> **WHAT IS BEING ASKED**
Quote the records below word for word, everything from the line containing "685x378 pixels." down to the line containing "pyautogui.click(x=318, y=42)", both of those lines included.

> **DATASET EXCERPTS**
-*-
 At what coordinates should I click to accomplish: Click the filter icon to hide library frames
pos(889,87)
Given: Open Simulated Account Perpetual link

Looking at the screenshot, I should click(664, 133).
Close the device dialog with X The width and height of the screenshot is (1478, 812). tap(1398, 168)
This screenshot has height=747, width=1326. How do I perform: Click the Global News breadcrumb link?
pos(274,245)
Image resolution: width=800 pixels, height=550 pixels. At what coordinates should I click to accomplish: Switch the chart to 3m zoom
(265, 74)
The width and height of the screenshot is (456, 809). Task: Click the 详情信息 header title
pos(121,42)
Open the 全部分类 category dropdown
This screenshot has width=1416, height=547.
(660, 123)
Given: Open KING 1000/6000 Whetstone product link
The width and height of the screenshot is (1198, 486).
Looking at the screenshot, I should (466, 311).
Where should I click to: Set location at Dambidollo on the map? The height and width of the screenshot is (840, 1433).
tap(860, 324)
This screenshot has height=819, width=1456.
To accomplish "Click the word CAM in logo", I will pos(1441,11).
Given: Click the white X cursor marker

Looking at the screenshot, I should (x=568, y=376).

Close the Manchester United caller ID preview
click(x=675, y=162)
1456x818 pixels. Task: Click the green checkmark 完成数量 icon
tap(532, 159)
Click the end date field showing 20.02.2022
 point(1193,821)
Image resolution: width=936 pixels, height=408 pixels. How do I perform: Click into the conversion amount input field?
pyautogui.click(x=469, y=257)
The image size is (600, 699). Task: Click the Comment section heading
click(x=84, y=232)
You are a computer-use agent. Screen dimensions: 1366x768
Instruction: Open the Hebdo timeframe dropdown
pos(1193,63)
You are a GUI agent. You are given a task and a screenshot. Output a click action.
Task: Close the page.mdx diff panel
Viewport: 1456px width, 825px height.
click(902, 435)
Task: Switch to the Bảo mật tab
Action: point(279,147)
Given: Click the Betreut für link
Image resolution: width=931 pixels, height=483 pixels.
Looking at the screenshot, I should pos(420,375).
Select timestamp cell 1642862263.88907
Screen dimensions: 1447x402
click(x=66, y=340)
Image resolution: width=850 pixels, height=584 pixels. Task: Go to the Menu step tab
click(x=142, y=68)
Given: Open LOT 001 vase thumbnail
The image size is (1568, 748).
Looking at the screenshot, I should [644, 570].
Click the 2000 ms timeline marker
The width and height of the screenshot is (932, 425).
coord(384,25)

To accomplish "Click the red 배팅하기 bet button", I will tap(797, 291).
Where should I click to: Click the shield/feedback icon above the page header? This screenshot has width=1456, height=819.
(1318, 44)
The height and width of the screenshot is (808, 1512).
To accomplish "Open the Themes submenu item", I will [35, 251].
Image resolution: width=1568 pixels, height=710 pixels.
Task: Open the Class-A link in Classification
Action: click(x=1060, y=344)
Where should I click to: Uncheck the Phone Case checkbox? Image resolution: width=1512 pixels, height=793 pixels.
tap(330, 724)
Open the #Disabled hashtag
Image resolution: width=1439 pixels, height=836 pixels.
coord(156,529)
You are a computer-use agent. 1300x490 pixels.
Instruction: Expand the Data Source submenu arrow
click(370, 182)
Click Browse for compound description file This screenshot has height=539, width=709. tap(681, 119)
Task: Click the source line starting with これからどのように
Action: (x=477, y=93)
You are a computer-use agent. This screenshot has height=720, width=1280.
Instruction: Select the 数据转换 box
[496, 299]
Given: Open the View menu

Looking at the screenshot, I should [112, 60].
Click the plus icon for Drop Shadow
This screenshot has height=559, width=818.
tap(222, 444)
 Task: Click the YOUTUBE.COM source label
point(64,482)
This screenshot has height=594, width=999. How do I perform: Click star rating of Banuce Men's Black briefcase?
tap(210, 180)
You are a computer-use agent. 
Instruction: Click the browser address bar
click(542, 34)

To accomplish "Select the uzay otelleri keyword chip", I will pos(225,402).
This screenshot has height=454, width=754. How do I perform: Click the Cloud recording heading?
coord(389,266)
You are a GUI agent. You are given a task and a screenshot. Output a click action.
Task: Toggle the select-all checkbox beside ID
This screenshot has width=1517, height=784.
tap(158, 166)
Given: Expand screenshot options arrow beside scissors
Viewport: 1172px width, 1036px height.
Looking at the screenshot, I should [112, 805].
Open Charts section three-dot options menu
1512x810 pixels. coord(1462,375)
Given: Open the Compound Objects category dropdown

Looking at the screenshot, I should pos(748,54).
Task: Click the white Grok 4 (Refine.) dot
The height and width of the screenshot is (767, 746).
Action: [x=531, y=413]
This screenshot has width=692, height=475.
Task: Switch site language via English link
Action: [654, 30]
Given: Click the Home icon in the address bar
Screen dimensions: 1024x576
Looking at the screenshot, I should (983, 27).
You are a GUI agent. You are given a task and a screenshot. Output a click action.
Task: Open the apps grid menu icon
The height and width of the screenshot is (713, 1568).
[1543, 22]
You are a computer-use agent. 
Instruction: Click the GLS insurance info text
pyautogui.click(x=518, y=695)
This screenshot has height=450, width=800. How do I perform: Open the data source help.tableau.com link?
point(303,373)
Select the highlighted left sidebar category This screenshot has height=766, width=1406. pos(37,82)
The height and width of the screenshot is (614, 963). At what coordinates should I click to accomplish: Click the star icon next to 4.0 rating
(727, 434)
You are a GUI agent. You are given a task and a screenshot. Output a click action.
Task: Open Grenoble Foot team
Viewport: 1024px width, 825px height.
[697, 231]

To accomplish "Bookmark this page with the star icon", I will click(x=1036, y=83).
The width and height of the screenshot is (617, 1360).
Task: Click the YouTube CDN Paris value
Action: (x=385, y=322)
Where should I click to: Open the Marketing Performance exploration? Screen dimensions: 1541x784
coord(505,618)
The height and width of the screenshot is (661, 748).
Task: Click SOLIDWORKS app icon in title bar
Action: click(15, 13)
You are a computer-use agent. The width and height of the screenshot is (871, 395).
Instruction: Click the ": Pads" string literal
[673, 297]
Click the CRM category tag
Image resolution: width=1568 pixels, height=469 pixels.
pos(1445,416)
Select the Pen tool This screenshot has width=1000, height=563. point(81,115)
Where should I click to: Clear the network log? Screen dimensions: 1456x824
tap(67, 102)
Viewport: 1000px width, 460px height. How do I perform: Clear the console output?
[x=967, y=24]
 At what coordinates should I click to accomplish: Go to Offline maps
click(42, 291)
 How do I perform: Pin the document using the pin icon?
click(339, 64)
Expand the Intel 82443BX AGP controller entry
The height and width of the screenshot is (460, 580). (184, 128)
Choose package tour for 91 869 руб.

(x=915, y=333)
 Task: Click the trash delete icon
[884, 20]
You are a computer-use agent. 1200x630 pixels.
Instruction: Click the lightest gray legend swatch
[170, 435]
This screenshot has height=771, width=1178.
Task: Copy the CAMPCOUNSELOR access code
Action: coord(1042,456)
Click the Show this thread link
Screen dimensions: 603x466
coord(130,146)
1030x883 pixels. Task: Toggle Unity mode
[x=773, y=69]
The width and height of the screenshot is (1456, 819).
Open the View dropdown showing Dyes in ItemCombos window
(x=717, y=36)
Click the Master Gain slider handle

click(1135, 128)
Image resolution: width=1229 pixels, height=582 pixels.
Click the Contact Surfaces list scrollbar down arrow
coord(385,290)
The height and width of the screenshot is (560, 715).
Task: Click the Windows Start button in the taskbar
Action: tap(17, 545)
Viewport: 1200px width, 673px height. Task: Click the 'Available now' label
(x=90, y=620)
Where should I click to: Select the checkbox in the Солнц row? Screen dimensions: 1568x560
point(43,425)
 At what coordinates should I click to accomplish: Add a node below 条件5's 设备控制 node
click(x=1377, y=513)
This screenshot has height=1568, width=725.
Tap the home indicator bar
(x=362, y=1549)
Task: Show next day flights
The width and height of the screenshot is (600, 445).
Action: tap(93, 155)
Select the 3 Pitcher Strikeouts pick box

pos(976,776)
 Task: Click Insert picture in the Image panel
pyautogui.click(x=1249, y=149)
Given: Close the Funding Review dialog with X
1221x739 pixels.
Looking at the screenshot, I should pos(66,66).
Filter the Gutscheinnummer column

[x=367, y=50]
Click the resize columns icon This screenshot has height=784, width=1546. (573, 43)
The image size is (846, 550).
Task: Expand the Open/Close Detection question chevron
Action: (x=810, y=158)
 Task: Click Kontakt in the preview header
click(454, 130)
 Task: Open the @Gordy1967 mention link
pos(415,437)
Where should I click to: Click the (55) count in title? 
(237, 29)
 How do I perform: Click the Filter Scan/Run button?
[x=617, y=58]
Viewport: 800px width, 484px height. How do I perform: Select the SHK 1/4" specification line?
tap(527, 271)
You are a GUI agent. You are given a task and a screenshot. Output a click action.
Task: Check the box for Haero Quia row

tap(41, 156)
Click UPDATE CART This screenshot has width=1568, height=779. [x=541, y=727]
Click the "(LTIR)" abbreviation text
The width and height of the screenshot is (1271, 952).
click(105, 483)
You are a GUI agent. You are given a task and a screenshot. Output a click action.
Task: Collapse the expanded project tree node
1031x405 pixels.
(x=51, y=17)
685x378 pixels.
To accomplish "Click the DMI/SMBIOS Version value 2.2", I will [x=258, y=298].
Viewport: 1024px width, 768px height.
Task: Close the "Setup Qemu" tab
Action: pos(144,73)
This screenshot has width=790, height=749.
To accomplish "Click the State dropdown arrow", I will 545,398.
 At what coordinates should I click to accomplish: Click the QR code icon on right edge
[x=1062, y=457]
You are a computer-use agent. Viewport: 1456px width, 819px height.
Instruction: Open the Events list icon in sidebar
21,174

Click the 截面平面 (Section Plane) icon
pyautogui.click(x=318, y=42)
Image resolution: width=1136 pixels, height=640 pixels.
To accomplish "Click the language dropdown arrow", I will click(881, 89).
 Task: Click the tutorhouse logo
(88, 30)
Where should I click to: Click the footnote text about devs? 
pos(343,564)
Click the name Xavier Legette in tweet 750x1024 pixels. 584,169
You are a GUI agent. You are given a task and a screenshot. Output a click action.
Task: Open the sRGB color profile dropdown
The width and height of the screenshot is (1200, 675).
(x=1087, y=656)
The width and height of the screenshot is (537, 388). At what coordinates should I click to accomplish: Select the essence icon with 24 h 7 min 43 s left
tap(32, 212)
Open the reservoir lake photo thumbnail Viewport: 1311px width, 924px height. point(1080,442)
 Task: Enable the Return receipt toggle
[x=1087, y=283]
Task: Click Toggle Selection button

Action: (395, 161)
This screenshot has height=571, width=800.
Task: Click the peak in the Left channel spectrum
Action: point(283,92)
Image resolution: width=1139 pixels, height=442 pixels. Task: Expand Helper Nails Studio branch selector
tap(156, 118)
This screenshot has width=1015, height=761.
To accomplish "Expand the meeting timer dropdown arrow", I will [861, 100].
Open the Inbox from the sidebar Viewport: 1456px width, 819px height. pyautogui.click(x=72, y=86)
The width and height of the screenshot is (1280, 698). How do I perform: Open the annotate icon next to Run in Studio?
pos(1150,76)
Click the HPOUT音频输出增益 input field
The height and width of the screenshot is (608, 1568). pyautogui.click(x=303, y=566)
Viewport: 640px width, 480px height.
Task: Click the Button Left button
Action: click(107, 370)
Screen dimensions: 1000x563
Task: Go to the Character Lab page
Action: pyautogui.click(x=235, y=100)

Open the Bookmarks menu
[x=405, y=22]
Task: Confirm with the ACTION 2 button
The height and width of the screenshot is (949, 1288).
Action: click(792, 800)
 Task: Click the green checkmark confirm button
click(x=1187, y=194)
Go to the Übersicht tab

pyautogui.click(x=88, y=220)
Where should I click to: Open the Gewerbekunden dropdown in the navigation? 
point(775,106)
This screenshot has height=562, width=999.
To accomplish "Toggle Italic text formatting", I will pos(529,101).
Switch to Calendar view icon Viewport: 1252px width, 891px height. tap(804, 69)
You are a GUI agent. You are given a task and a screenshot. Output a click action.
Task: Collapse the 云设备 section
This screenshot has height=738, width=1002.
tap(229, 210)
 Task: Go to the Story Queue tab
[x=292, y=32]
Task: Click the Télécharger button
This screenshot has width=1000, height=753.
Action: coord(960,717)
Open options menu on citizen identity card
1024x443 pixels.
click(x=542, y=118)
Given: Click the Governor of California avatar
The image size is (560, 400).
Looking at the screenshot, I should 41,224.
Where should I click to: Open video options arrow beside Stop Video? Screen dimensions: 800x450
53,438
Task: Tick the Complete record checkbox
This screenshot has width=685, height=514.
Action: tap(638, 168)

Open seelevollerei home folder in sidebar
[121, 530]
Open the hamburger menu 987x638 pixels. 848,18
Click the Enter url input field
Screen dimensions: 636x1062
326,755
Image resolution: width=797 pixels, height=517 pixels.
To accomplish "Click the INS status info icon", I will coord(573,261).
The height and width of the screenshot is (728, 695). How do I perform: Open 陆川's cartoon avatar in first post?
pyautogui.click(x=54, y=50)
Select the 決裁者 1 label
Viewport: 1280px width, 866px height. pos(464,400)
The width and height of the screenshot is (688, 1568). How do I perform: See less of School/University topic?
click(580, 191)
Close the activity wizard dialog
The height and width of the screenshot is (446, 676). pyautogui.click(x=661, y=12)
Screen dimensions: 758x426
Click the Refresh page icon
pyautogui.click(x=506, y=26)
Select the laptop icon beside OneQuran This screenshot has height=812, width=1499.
-*-
> **EXERCISE OUTPUT**
685x378 pixels.
To accomplish "Click the DMI/SMBIOS Version value 2.2", I will [x=258, y=298].
Viewport: 1024px width, 768px height.
Task: Close the "Setup Qemu" tab
Action: pos(144,73)
This screenshot has width=790, height=749.
To accomplish "Click the State dropdown arrow", I will 545,398.
 At what coordinates should I click to accomplish: Click the QR code icon on right edge
[x=1062, y=457]
You are a computer-use agent. Viewport: 1456px width, 819px height.
Instruction: Open the Events list icon in sidebar
21,174

Click the 截面平面 (Section Plane) icon
pyautogui.click(x=318, y=42)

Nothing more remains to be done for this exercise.